Over 37% of all cases admitted to the Spinal Cord Injury System sponsored by the NIDRR arrive within 24 hours of injury. The mean time between injury and admission is 6 days.

Only 10-15% of all people with injuries are admitted to the NIDRR SCI system. The remainder go to CARF facilities or to general hospitals in their local community.

It is now known that the length of stay and hospital charges for acute care and initial rehabilitation are higher for cases where admission to the SCI system is delayed beyond 24 hours. Average length of stay (1992):

Quadriplegics 95 days
Paraplegics 67 days
All 79 days

Average charges (1990 dollars) Note: Specific cases are considerably higher.

Quadriplegics $118,900
Paraplegics $ 85,100
All $ 99,553

Source of payment acute care:

Private Insurance 53%
Medicaid 25%
Self-pay 1%
Vocational Rehab 14%
Worker's Comp 12%
Medicare 5%
Other 2%

Ongoing medical care: (Many people have more than one source of payment.)

Private Insurance 43%
Medicare 25%
Self-pay 2%
Medicaid 31%
Worker's Compensation 11%
Vocational Rehab 16%

After the Hospital

Residence at discharge

Private Residence 92%
Nursing Home 4%
Other Hospital 2%
Group Home 2%

There is no apparent relationship between severity of injury and nursing home admission, indicating that admission is caused by other factors (i.e. family can't take care of person, medical complications, etc.) Nursing home admission is more common among elderly persons.

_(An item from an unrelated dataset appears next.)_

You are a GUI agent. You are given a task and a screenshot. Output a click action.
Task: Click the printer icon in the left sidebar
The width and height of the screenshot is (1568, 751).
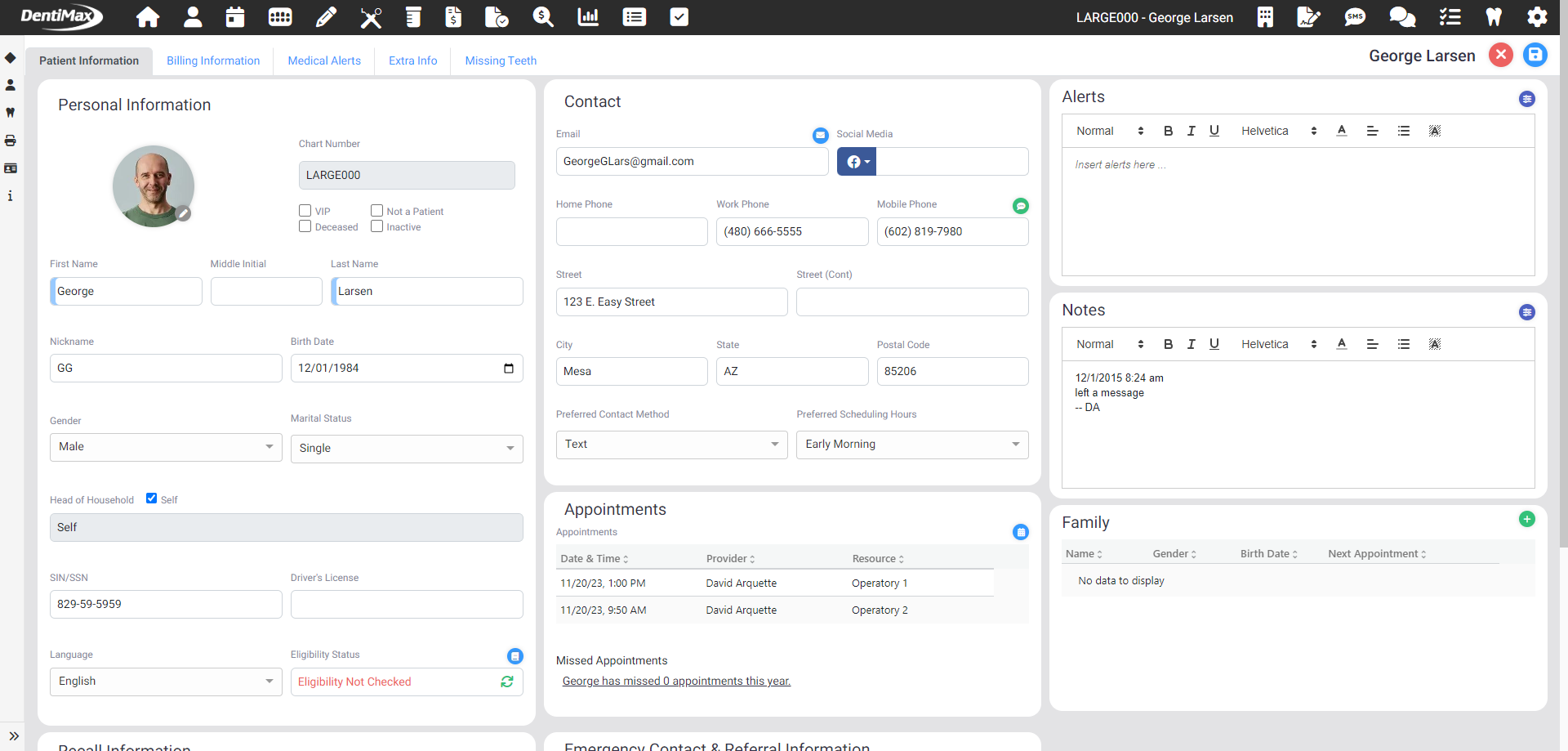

Each year 1/3 to 1/2 of all people with SCI are re-admitted to the hospital. There is no difference in the rate of re-admissions between persons with paraplegia and quadriplegia, but there is a difference between the rate for those with complete and incomplete injuries.


Overall, 85% of SCI patients who survive the first 24 hours are still alive 10 years later, compared with 98% of the non-SCI population given similar age and sex.

Causes of Death

The most common cause of death is respiratory ailment, whereas, in the past it was renal failure. An increasing number of people with SCI are dying of unrelated causes such as cancer or cardiovascular disease, similar to that of the general population. Mortality rates are significantly higher during the first year after injury than during subsequent years.